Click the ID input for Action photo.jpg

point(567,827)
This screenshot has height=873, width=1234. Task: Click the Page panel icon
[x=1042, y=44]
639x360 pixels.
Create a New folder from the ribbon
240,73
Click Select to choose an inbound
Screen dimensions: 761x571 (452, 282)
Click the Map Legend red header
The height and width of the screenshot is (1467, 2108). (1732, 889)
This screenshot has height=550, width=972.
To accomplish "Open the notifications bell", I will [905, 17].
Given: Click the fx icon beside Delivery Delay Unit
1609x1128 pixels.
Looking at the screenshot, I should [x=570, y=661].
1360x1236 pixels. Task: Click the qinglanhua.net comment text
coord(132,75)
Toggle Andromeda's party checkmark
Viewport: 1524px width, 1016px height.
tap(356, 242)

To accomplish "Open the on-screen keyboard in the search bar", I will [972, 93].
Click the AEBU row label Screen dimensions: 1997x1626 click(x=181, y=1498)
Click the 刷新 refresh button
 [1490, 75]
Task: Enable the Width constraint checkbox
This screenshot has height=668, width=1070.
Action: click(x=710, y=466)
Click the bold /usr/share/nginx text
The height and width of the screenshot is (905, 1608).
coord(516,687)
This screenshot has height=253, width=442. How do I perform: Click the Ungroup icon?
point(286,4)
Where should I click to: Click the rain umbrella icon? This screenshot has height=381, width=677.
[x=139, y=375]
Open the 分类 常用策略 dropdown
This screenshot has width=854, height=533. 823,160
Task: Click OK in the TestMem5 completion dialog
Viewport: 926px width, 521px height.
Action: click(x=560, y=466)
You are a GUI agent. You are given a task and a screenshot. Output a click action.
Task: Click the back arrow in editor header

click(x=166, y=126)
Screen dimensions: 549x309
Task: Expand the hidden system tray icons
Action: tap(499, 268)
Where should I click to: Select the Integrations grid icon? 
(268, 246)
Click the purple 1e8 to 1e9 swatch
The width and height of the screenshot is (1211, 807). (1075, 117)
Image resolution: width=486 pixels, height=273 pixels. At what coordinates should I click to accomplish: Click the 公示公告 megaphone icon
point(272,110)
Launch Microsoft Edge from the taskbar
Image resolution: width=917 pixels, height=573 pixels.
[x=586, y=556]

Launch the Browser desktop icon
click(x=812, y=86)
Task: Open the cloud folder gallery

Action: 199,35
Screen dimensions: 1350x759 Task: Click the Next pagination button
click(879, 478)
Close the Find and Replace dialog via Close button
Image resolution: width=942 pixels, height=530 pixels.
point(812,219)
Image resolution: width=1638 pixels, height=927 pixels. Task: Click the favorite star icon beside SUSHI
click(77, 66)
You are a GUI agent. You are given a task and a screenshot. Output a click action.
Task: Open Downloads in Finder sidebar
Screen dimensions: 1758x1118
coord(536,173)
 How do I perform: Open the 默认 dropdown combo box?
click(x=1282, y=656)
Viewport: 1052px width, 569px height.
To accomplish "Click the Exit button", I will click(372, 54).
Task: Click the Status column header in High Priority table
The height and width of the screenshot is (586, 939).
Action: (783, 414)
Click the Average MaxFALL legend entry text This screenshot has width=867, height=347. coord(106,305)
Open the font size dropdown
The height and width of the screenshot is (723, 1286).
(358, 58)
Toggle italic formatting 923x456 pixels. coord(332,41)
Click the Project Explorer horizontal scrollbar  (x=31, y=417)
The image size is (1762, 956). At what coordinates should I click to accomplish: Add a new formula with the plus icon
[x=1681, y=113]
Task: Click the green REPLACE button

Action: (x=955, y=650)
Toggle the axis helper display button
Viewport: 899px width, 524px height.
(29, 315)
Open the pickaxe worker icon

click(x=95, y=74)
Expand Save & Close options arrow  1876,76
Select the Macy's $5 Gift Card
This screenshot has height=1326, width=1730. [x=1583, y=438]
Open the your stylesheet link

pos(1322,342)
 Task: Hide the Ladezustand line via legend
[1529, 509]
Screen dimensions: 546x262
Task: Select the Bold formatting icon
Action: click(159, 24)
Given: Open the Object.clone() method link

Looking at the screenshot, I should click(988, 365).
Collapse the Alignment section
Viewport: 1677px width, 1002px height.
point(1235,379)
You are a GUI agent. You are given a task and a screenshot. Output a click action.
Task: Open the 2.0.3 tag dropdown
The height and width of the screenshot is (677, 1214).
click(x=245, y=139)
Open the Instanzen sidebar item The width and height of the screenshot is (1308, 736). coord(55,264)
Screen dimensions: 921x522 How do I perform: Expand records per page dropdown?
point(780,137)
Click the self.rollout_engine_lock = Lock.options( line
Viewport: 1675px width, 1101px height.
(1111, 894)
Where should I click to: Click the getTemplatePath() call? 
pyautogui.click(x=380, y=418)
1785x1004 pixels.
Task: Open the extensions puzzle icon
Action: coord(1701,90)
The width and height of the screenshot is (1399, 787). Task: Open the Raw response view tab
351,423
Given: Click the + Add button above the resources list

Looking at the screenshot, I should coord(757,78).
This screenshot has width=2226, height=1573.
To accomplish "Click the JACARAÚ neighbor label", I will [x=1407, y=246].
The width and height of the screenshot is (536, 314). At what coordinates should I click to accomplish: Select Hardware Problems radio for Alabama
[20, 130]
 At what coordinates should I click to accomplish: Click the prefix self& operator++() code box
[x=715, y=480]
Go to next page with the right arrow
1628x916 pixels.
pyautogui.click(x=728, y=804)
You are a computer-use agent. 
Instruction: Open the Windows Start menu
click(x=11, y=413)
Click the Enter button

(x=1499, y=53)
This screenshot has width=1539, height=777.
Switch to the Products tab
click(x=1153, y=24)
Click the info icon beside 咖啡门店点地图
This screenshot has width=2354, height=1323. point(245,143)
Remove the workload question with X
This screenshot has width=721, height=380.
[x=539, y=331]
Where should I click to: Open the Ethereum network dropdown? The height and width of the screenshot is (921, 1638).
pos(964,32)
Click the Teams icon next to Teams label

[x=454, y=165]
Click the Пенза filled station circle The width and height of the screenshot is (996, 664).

◆ ◆ ◆ ◆ ◆

_Your goal_
The response should consist of all the entries, set down exactly.

_Answer below_
Click the ID input for Action photo.jpg

point(567,827)
This screenshot has height=873, width=1234. Task: Click the Page panel icon
[x=1042, y=44]
639x360 pixels.
Create a New folder from the ribbon
240,73
Click Select to choose an inbound
Screen dimensions: 761x571 (452, 282)
Click the Map Legend red header
The height and width of the screenshot is (1467, 2108). (1732, 889)
This screenshot has height=550, width=972.
To accomplish "Open the notifications bell", I will [905, 17].
Given: Click the fx icon beside Delivery Delay Unit
1609x1128 pixels.
Looking at the screenshot, I should [x=570, y=661].
1360x1236 pixels. Task: Click the qinglanhua.net comment text
coord(132,75)
Toggle Andromeda's party checkmark
Viewport: 1524px width, 1016px height.
tap(356, 242)

To accomplish "Open the on-screen keyboard in the search bar", I will [972, 93].
Click the AEBU row label Screen dimensions: 1997x1626 click(x=181, y=1498)
Click the 刷新 refresh button
 [1490, 75]
Task: Enable the Width constraint checkbox
This screenshot has height=668, width=1070.
Action: click(x=710, y=466)
Click the bold /usr/share/nginx text
The height and width of the screenshot is (905, 1608).
coord(516,687)
This screenshot has height=253, width=442. How do I perform: Click the Ungroup icon?
point(286,4)
Where should I click to: Click the rain umbrella icon? This screenshot has height=381, width=677.
[x=139, y=375]
Open the 分类 常用策略 dropdown
This screenshot has width=854, height=533. 823,160
Task: Click OK in the TestMem5 completion dialog
Viewport: 926px width, 521px height.
Action: click(x=560, y=466)
You are a GUI agent. You are given a task and a screenshot. Output a click action.
Task: Click the back arrow in editor header

click(x=166, y=126)
Screen dimensions: 549x309
Task: Expand the hidden system tray icons
Action: tap(499, 268)
Where should I click to: Select the Integrations grid icon? 
(268, 246)
Click the purple 1e8 to 1e9 swatch
The width and height of the screenshot is (1211, 807). (1075, 117)
Image resolution: width=486 pixels, height=273 pixels. At what coordinates should I click to accomplish: Click the 公示公告 megaphone icon
point(272,110)
Launch Microsoft Edge from the taskbar
Image resolution: width=917 pixels, height=573 pixels.
[x=586, y=556]

Launch the Browser desktop icon
click(x=812, y=86)
Task: Open the cloud folder gallery

Action: 199,35
Screen dimensions: 1350x759 Task: Click the Next pagination button
click(879, 478)
Close the Find and Replace dialog via Close button
Image resolution: width=942 pixels, height=530 pixels.
point(812,219)
Image resolution: width=1638 pixels, height=927 pixels. Task: Click the favorite star icon beside SUSHI
click(77, 66)
You are a GUI agent. You are given a task and a screenshot. Output a click action.
Task: Open Downloads in Finder sidebar
Screen dimensions: 1758x1118
coord(536,173)
 How do I perform: Open the 默认 dropdown combo box?
click(x=1282, y=656)
Viewport: 1052px width, 569px height.
To accomplish "Click the Exit button", I will click(372, 54).
Task: Click the Status column header in High Priority table
The height and width of the screenshot is (586, 939).
Action: (783, 414)
Click the Average MaxFALL legend entry text This screenshot has width=867, height=347. coord(106,305)
Open the font size dropdown
The height and width of the screenshot is (723, 1286).
(358, 58)
Toggle italic formatting 923x456 pixels. coord(332,41)
Click the Project Explorer horizontal scrollbar  (x=31, y=417)
The image size is (1762, 956). At what coordinates should I click to accomplish: Add a new formula with the plus icon
[x=1681, y=113]
Task: Click the green REPLACE button

Action: (x=955, y=650)
Toggle the axis helper display button
Viewport: 899px width, 524px height.
(29, 315)
Open the pickaxe worker icon

click(x=95, y=74)
Expand Save & Close options arrow  1876,76
Select the Macy's $5 Gift Card
This screenshot has height=1326, width=1730. [x=1583, y=438]
Open the your stylesheet link

pos(1322,342)
 Task: Hide the Ladezustand line via legend
[1529, 509]
Screen dimensions: 546x262
Task: Select the Bold formatting icon
Action: click(159, 24)
Given: Open the Object.clone() method link

Looking at the screenshot, I should click(988, 365).
Collapse the Alignment section
Viewport: 1677px width, 1002px height.
point(1235,379)
You are a GUI agent. You are given a task and a screenshot. Output a click action.
Task: Open the 2.0.3 tag dropdown
The height and width of the screenshot is (677, 1214).
click(x=245, y=139)
Open the Instanzen sidebar item The width and height of the screenshot is (1308, 736). coord(55,264)
Screen dimensions: 921x522 How do I perform: Expand records per page dropdown?
point(780,137)
Click the self.rollout_engine_lock = Lock.options( line
Viewport: 1675px width, 1101px height.
(1111, 894)
Where should I click to: Click the getTemplatePath() call? 
pyautogui.click(x=380, y=418)
1785x1004 pixels.
Task: Open the extensions puzzle icon
Action: coord(1701,90)
The width and height of the screenshot is (1399, 787). Task: Open the Raw response view tab
351,423
Given: Click the + Add button above the resources list

Looking at the screenshot, I should coord(757,78).
This screenshot has width=2226, height=1573.
To accomplish "Click the JACARAÚ neighbor label", I will [x=1407, y=246].
The width and height of the screenshot is (536, 314). At what coordinates should I click to accomplish: Select Hardware Problems radio for Alabama
[20, 130]
 At what coordinates should I click to accomplish: Click the prefix self& operator++() code box
[x=715, y=480]
Go to next page with the right arrow
1628x916 pixels.
pyautogui.click(x=728, y=804)
You are a computer-use agent. 
Instruction: Open the Windows Start menu
click(x=11, y=413)
Click the Enter button

(x=1499, y=53)
This screenshot has width=1539, height=777.
Switch to the Products tab
click(x=1153, y=24)
Click the info icon beside 咖啡门店点地图
This screenshot has width=2354, height=1323. point(245,143)
Remove the workload question with X
This screenshot has width=721, height=380.
[x=539, y=331]
Where should I click to: Open the Ethereum network dropdown? The height and width of the screenshot is (921, 1638).
pos(964,32)
Click the Teams icon next to Teams label

[x=454, y=165]
Click the Пенза filled station circle The width and height of the screenshot is (996, 664).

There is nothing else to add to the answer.